Your goal: On the basis of the records below, report how many lines contain the word "lock". Nothing else should be given.

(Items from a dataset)
┌──

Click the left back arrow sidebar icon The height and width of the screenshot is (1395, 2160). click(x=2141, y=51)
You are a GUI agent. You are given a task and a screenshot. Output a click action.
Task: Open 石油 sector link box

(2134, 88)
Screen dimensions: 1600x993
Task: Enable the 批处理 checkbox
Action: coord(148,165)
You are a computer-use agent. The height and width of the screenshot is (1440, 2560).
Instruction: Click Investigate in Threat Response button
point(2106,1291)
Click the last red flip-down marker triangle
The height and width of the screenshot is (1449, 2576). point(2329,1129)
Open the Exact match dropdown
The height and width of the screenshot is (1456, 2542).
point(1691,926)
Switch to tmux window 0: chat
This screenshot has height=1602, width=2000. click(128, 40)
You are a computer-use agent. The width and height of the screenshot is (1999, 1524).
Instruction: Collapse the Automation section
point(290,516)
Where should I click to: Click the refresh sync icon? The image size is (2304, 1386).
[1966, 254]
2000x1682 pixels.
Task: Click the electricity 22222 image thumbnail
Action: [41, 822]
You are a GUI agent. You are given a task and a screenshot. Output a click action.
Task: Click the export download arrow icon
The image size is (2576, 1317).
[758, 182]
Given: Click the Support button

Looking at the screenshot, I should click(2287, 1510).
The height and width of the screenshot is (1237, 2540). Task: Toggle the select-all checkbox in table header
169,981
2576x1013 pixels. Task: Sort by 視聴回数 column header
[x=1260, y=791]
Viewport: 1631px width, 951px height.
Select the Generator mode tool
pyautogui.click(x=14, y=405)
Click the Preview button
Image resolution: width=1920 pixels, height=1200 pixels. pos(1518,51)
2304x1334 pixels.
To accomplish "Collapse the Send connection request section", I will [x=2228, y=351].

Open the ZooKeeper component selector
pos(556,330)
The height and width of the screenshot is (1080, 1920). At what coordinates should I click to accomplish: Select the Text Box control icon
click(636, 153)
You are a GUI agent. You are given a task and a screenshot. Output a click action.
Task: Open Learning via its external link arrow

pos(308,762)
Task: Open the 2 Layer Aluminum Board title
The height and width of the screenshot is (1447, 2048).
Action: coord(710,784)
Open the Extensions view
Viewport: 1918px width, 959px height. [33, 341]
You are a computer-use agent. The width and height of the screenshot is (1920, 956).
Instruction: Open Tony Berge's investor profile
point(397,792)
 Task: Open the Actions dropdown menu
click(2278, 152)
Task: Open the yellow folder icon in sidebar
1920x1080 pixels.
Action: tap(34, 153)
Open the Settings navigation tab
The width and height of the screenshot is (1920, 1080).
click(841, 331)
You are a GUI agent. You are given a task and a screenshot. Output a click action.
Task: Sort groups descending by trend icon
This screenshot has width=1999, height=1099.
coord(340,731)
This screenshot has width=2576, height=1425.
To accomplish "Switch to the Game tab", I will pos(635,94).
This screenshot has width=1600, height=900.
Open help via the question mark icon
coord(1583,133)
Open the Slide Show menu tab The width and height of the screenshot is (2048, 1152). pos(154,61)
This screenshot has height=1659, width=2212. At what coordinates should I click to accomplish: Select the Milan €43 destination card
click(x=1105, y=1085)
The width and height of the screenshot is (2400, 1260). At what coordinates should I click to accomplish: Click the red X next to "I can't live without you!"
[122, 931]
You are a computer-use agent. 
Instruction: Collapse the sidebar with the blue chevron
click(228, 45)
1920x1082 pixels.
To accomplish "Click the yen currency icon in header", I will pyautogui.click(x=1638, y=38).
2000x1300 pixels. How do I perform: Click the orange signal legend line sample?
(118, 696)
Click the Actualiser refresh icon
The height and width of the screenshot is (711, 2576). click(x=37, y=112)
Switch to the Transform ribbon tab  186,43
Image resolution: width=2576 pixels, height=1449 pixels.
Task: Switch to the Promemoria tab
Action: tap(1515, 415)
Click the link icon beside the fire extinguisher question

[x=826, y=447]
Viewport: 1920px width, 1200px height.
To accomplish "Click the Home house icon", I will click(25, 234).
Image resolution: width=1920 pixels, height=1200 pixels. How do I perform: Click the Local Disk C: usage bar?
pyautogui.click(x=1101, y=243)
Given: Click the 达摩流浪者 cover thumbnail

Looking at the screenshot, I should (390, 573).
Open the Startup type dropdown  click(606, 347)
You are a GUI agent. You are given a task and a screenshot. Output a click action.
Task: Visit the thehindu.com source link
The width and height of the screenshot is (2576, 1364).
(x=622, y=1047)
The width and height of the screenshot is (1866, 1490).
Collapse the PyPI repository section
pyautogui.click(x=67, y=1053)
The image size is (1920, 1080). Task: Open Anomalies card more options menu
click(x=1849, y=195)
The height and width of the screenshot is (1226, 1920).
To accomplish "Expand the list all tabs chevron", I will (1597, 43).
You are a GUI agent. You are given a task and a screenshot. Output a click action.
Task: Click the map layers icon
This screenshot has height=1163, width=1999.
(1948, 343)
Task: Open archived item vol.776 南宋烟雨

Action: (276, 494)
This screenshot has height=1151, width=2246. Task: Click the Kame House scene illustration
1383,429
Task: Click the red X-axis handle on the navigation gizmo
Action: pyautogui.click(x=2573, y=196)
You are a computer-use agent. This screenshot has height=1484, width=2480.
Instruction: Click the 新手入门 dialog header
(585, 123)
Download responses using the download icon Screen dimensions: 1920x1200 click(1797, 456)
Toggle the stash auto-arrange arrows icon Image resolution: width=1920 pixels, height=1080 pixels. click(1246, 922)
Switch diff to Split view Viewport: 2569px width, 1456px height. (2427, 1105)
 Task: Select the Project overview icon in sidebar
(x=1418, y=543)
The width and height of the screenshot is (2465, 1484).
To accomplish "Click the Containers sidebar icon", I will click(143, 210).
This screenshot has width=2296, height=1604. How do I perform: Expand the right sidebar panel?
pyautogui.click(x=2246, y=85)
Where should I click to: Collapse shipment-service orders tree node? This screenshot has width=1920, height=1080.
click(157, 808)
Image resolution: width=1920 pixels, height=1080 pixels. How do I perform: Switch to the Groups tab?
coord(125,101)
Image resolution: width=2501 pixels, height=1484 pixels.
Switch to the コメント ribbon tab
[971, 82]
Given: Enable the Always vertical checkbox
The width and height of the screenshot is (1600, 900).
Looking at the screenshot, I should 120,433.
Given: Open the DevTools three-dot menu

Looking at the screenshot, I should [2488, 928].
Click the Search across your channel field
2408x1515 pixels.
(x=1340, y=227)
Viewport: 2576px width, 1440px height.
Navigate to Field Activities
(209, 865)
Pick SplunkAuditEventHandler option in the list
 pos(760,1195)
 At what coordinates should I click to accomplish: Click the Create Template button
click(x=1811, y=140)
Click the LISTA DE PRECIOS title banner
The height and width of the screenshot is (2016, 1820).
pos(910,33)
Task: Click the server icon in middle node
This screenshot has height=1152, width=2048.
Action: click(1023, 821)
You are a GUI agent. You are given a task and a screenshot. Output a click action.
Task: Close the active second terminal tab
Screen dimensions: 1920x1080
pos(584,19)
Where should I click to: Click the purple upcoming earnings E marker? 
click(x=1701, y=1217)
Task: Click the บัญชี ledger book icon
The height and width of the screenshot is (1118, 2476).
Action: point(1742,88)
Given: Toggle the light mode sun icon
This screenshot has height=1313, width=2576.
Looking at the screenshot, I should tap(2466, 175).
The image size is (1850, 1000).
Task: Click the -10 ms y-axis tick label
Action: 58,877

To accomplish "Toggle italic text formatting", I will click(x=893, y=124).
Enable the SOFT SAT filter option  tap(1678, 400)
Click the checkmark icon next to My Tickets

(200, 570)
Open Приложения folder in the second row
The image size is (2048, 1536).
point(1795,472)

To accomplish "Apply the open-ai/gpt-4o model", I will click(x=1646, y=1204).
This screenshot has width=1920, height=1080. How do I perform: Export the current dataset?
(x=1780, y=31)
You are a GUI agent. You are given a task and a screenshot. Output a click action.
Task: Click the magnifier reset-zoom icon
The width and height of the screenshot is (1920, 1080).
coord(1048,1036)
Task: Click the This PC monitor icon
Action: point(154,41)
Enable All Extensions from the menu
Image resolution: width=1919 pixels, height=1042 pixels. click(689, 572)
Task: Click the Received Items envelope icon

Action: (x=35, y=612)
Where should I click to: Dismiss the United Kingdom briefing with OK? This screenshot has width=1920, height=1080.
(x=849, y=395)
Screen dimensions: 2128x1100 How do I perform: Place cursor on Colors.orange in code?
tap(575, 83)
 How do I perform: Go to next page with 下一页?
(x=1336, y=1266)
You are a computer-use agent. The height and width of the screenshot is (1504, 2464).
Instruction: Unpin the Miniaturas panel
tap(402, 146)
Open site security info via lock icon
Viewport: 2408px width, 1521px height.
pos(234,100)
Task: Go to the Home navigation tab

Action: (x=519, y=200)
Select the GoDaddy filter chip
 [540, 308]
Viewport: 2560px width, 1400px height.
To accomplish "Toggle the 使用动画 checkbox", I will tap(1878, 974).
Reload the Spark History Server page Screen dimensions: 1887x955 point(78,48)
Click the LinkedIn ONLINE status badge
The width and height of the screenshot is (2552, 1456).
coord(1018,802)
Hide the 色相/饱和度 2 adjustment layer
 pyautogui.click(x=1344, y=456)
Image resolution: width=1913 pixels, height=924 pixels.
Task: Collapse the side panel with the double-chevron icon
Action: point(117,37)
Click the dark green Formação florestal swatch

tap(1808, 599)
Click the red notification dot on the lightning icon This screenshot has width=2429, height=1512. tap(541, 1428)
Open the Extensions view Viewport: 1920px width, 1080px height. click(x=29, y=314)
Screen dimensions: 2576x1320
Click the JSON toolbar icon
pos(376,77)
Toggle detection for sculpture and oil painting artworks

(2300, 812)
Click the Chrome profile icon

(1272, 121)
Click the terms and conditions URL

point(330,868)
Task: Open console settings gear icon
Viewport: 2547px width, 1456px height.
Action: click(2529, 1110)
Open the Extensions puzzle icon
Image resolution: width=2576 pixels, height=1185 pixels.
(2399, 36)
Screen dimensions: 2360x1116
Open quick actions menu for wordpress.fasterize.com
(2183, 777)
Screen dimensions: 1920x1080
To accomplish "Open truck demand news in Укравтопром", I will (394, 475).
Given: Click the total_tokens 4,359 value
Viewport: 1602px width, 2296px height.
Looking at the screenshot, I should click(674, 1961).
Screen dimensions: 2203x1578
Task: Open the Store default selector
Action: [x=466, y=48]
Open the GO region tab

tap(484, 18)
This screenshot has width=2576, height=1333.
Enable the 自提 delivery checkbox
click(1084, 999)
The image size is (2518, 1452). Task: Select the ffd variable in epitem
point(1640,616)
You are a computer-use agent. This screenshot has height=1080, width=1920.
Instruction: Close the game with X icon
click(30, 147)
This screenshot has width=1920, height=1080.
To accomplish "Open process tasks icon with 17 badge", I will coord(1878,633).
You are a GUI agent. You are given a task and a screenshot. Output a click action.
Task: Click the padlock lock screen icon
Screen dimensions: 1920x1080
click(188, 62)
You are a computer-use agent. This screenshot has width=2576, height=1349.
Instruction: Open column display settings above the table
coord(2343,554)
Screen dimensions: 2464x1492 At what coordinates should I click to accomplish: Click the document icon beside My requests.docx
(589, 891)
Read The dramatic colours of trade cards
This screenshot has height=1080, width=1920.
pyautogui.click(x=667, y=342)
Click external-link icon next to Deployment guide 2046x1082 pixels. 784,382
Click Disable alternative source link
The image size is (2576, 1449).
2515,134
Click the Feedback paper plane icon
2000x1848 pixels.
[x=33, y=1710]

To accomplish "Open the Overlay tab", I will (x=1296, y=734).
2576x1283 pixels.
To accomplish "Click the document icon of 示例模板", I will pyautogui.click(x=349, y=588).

└──

Response: 2